Instructions to follow: Take each line of the records below that contains the string "computer" and copy it.

Extracted records:
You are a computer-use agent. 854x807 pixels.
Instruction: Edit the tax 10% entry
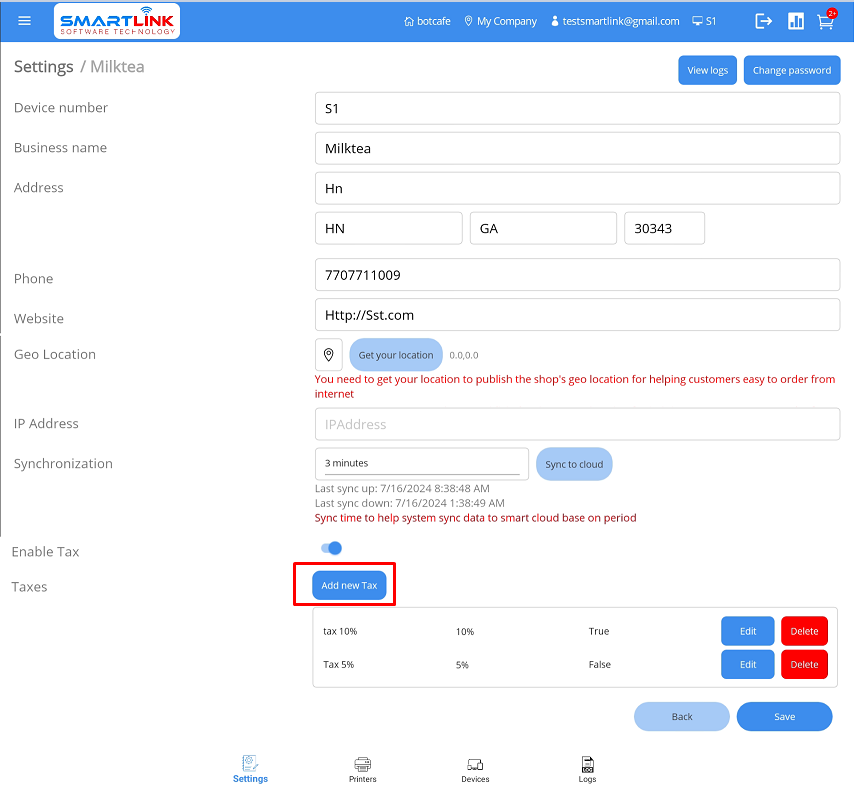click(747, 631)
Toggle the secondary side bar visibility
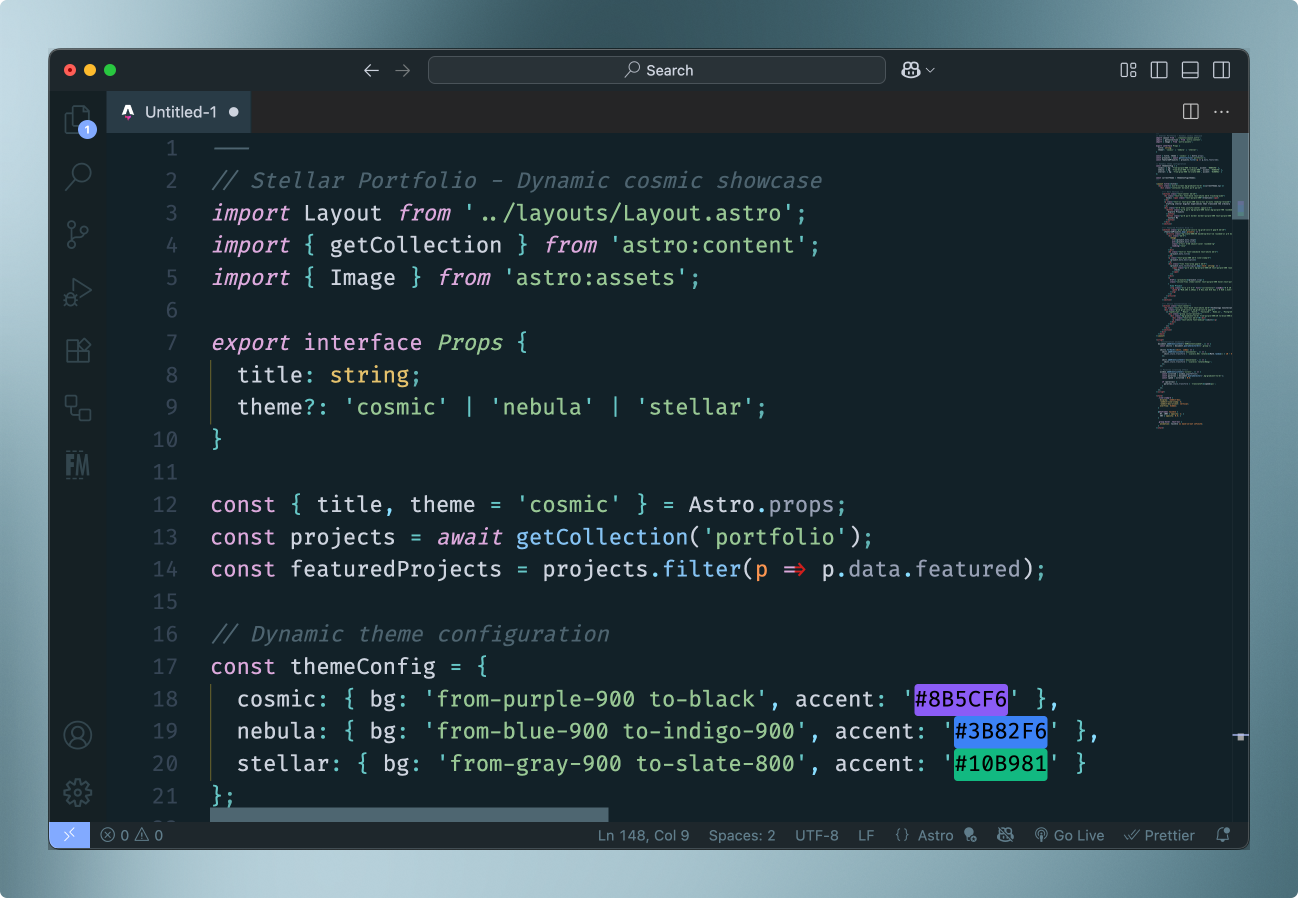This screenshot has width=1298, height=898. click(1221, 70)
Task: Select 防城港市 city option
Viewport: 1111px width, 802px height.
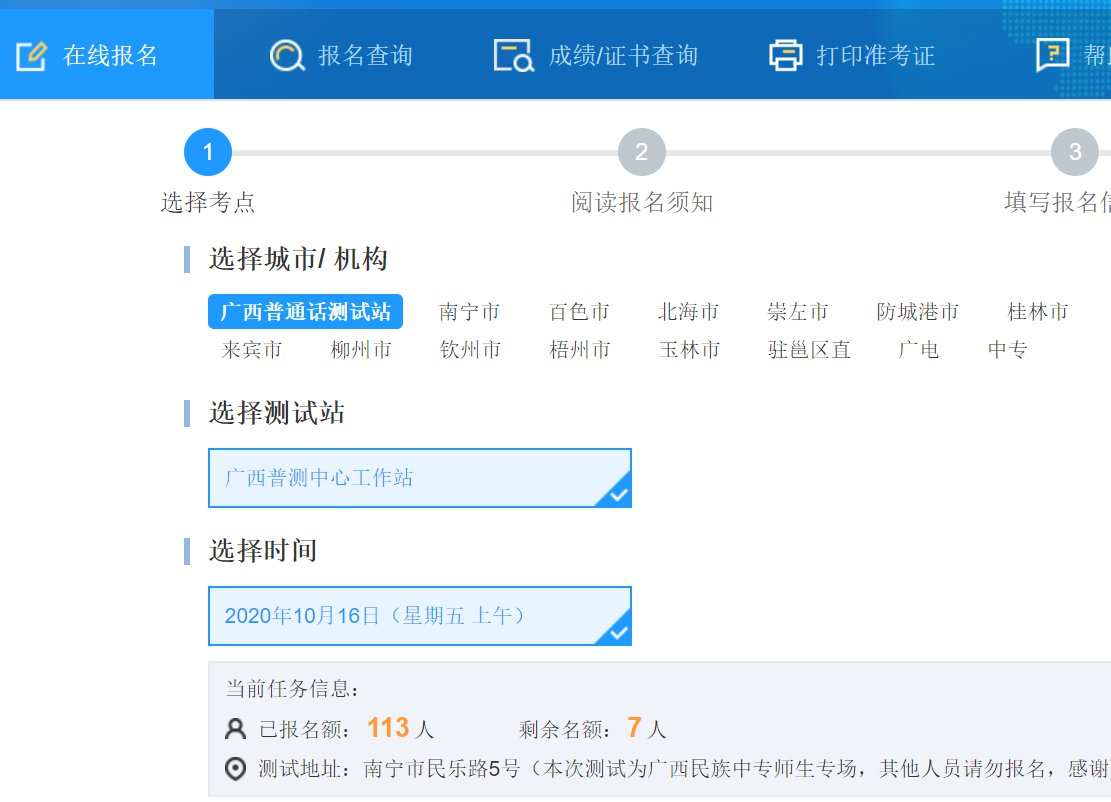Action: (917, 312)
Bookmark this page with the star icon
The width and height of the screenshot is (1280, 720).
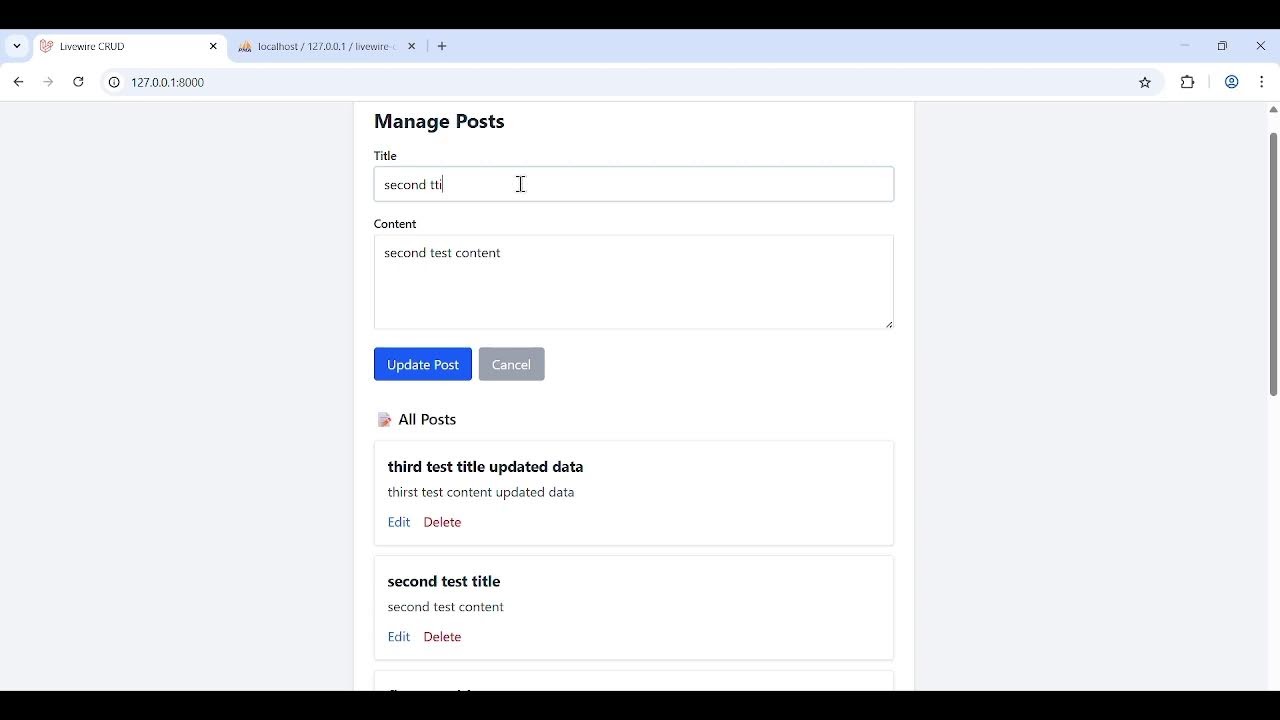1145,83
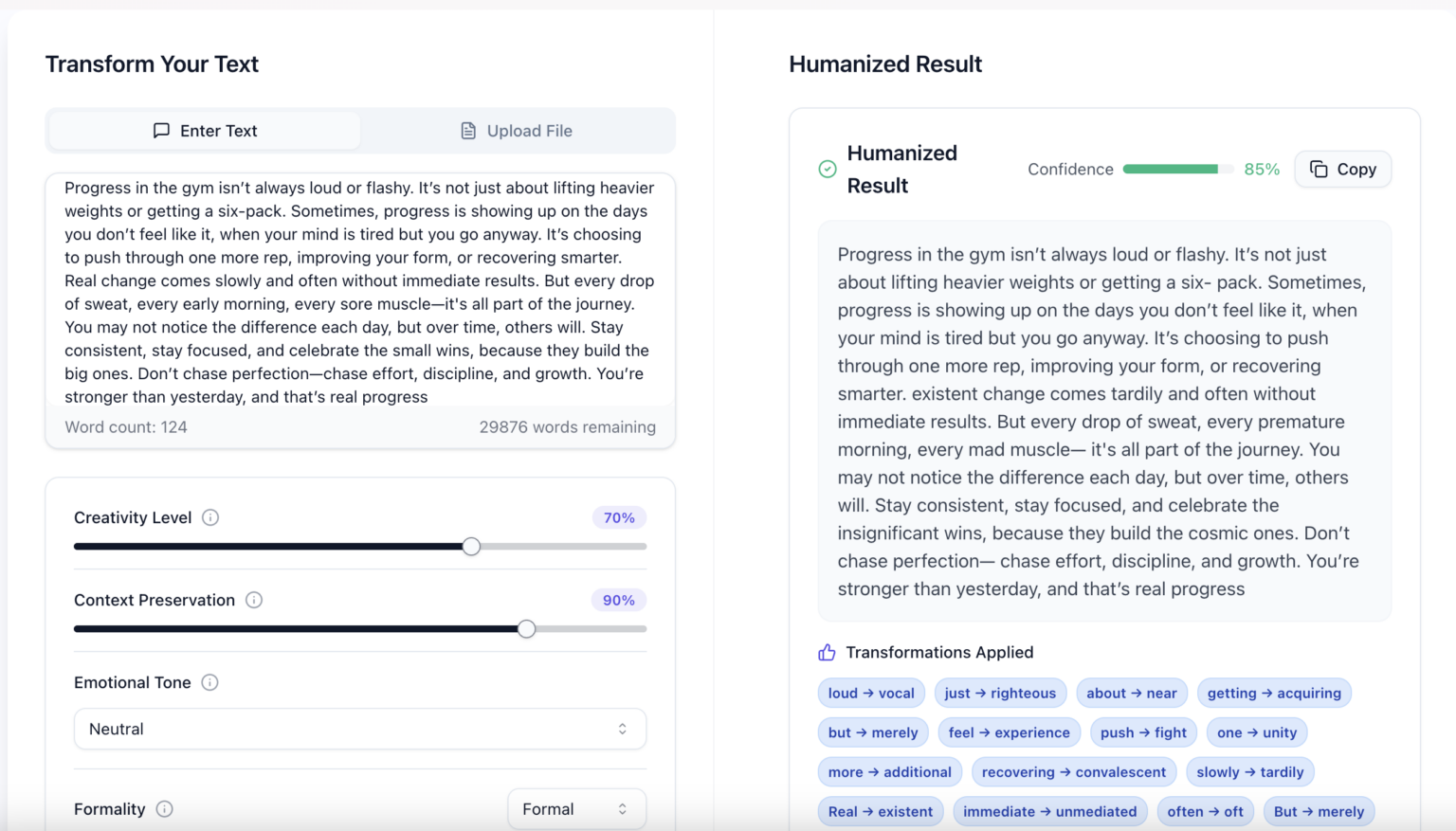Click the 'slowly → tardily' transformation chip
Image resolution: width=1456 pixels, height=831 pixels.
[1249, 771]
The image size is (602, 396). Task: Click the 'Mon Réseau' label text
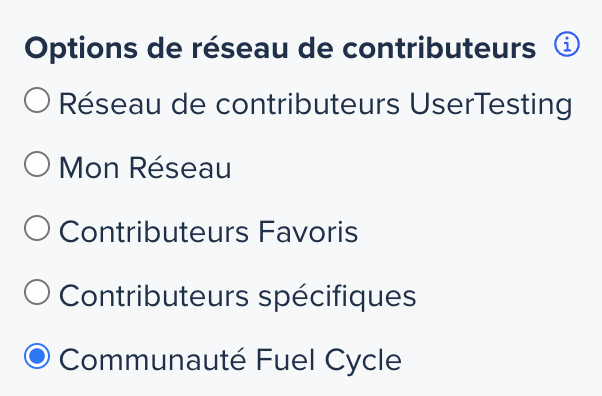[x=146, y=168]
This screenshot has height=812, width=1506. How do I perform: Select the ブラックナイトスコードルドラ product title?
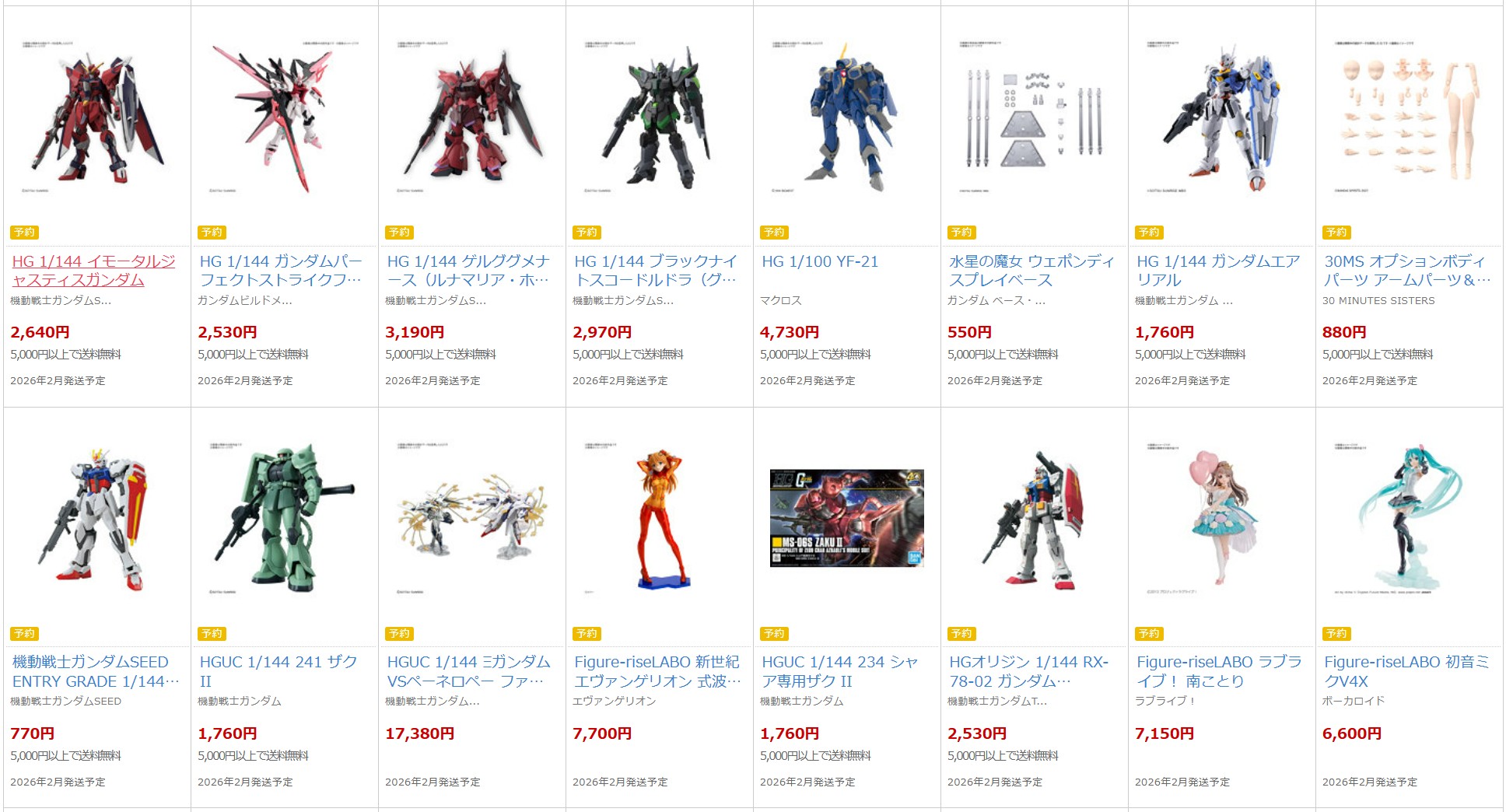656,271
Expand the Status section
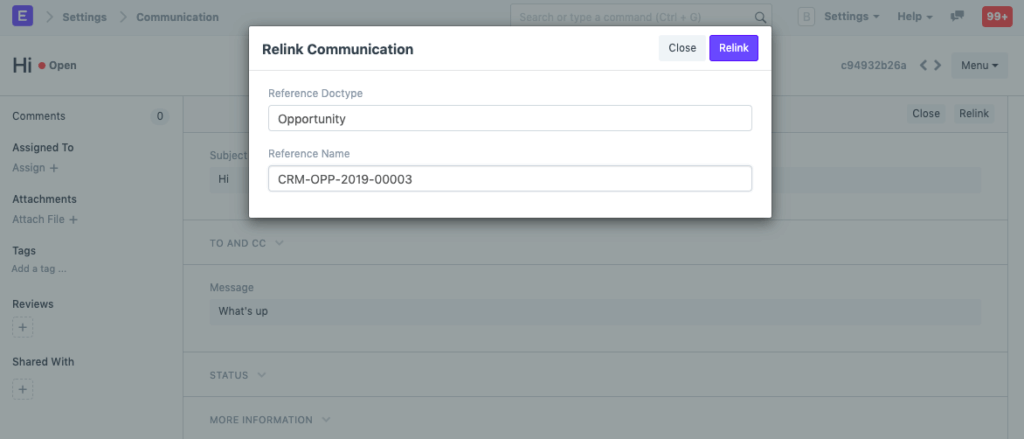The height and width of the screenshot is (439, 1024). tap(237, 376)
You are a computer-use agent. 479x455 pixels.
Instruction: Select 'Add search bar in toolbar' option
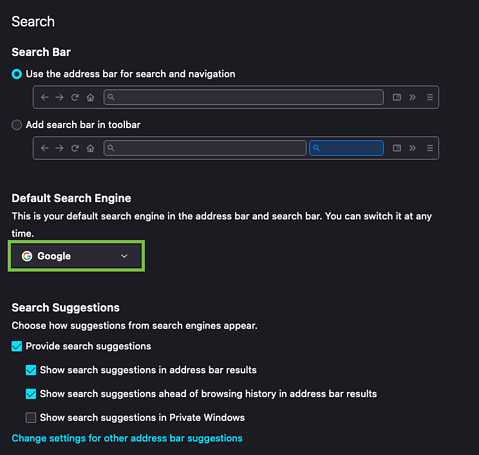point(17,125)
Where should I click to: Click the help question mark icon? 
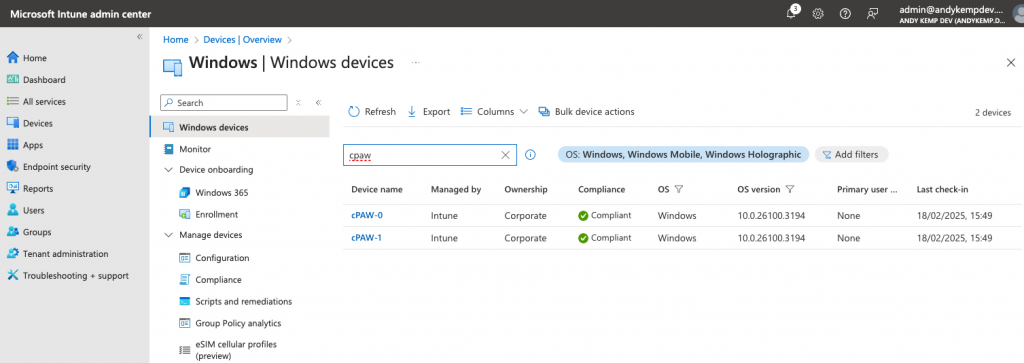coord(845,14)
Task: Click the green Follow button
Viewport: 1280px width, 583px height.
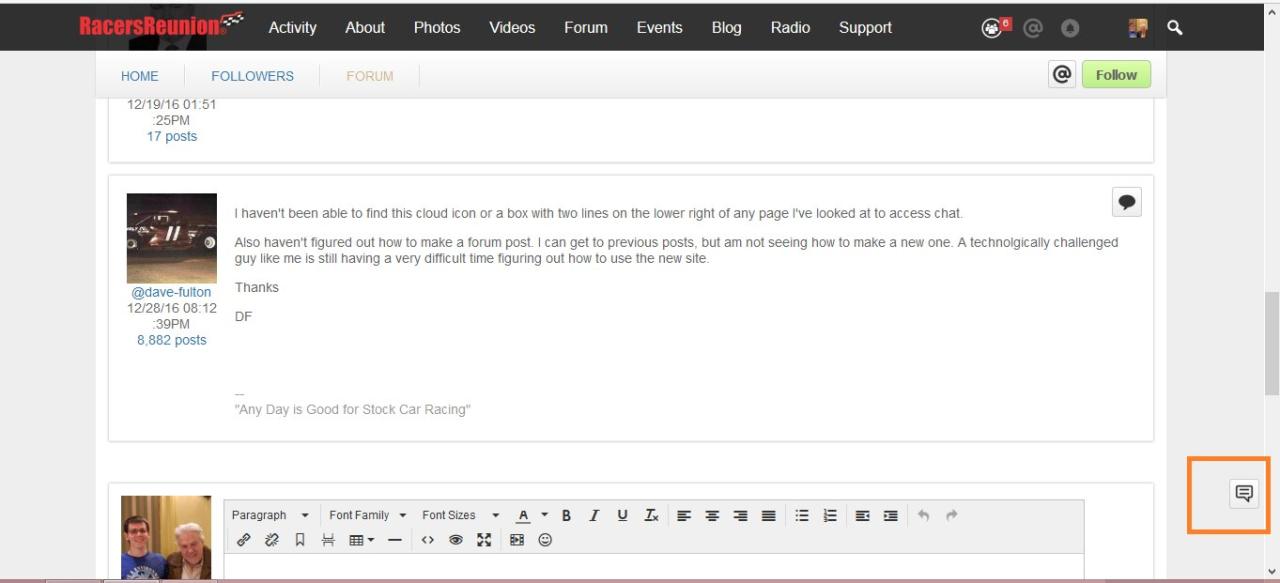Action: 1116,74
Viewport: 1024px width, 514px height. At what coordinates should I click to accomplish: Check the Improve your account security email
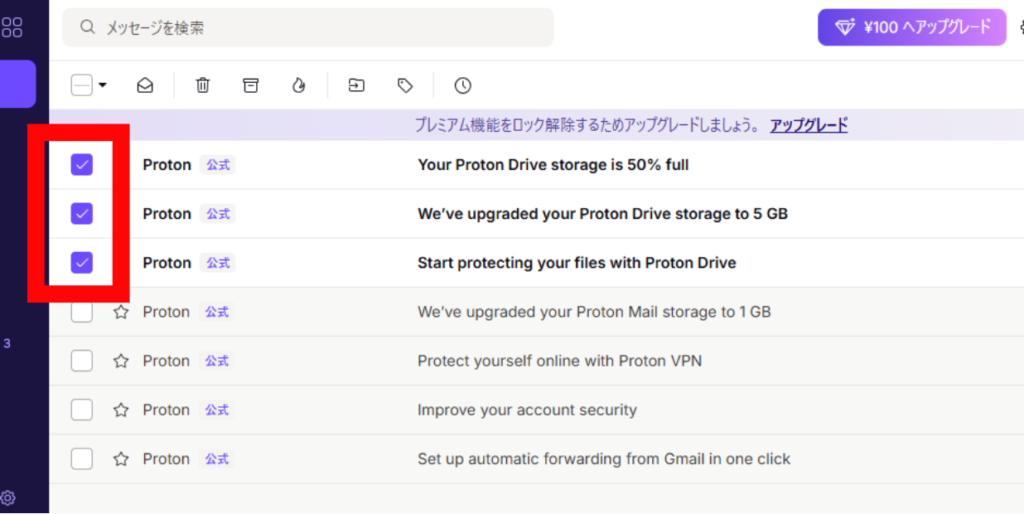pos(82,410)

Written answer:
You are a computer-use agent. 854x807 pixels.
You are a computer-use agent. 479x455 pixels.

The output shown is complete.